*Task*. Which lines run from the one containing "390x294 pixels. Task: Click" to the end of the entries? Copy them exactly, both ends included, and give nothing else.

Saved entries
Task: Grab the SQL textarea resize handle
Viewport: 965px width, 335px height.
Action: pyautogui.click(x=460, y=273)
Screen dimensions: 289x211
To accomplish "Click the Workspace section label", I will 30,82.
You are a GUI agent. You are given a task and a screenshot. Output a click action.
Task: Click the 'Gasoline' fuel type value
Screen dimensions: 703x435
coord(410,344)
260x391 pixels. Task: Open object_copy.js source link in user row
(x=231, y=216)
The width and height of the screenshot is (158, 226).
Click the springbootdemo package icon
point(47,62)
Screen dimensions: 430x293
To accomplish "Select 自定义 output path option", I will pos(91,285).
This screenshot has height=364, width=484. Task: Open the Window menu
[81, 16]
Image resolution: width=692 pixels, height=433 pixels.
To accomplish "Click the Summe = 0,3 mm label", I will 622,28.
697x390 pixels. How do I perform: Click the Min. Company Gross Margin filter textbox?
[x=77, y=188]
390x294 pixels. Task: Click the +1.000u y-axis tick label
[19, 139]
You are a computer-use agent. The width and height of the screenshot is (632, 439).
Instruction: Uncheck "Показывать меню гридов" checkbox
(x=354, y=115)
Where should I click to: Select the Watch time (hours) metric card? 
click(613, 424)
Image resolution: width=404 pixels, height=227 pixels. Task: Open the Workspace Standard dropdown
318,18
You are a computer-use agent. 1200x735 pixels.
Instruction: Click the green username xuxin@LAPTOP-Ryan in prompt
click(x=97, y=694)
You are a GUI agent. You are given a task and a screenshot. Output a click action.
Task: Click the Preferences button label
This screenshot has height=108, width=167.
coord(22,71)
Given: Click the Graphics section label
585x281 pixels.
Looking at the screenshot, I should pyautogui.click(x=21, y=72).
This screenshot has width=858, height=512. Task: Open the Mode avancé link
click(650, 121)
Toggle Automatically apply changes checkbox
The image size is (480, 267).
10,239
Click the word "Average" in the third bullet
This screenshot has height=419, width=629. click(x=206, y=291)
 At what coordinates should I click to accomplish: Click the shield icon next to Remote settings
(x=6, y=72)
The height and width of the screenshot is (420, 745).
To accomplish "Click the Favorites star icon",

*Result of this task*.
390x294 pixels. Task: Click the +1.000u y-axis tick label
[19, 139]
You are a computer-use agent. The width and height of the screenshot is (632, 439).
Instruction: Uncheck "Показывать меню гридов" checkbox
(x=354, y=115)
Where should I click to: Select the Watch time (hours) metric card? 
click(613, 424)
Image resolution: width=404 pixels, height=227 pixels. Task: Open the Workspace Standard dropdown
318,18
You are a computer-use agent. 1200x735 pixels.
Instruction: Click the green username xuxin@LAPTOP-Ryan in prompt
click(x=97, y=694)
You are a GUI agent. You are given a task and a screenshot. Output a click action.
Task: Click the Preferences button label
This screenshot has height=108, width=167.
coord(22,71)
Given: Click the Graphics section label
585x281 pixels.
Looking at the screenshot, I should pyautogui.click(x=21, y=72).
This screenshot has width=858, height=512. Task: Open the Mode avancé link
click(650, 121)
Toggle Automatically apply changes checkbox
The image size is (480, 267).
10,239
Click the word "Average" in the third bullet
This screenshot has height=419, width=629. click(x=206, y=291)
 At what coordinates should I click to accomplish: Click the shield icon next to Remote settings
(x=6, y=72)
The height and width of the screenshot is (420, 745).
To accomplish "Click the Favorites star icon",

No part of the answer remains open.